● **Job**
Rewrite the listing lines beginning at the line that has "Open the 新人特权 discount banner" and stopping after the one that has "[x=362, y=236]", replacing "discount" with "promotional" and changing nothing else. Give only those lines, without the pictures.

● **Dataset rows**
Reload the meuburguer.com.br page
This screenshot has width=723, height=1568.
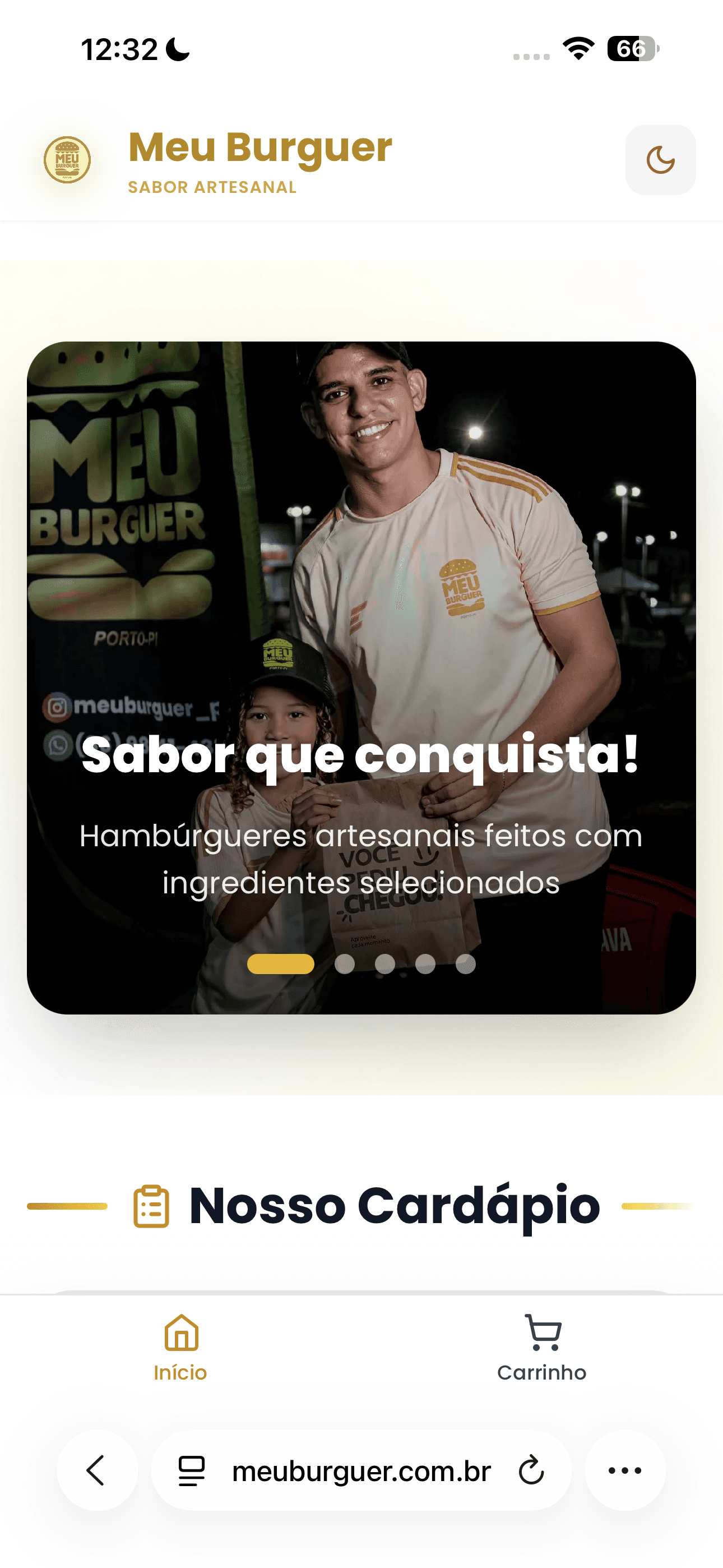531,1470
==
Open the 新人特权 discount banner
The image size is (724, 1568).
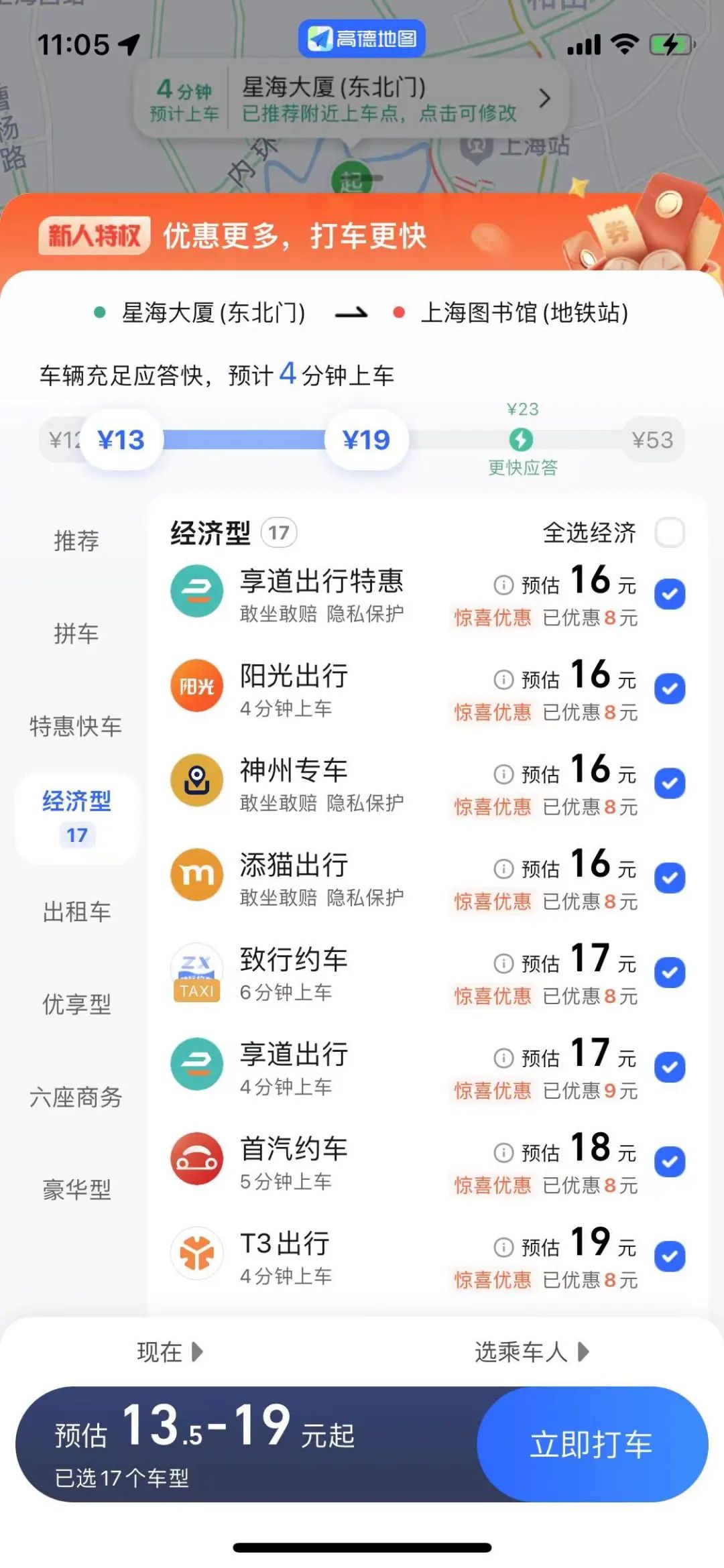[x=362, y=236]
...
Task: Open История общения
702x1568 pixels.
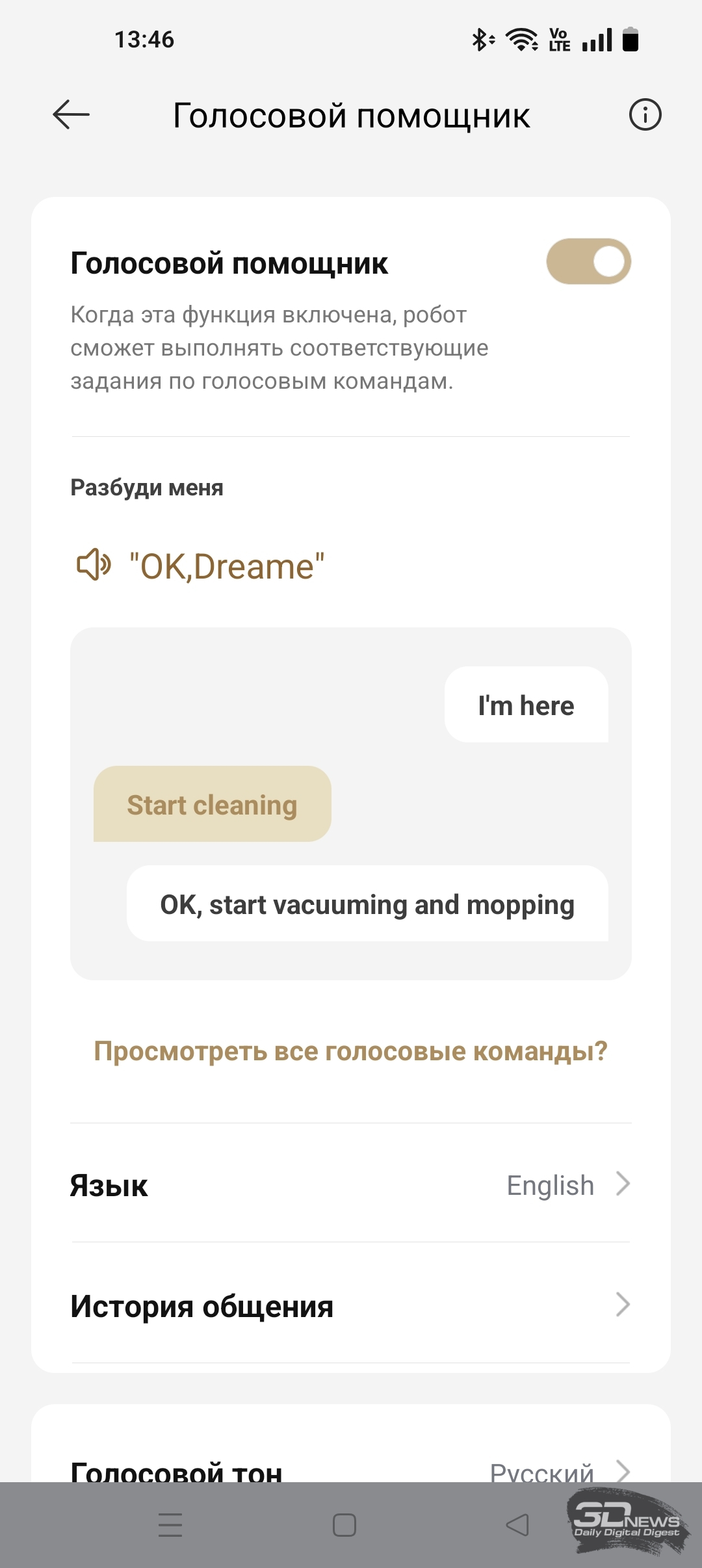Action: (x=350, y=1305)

● **Task output**
Open the 新人特权 promotional banner
The image size is (724, 1568).
[x=362, y=236]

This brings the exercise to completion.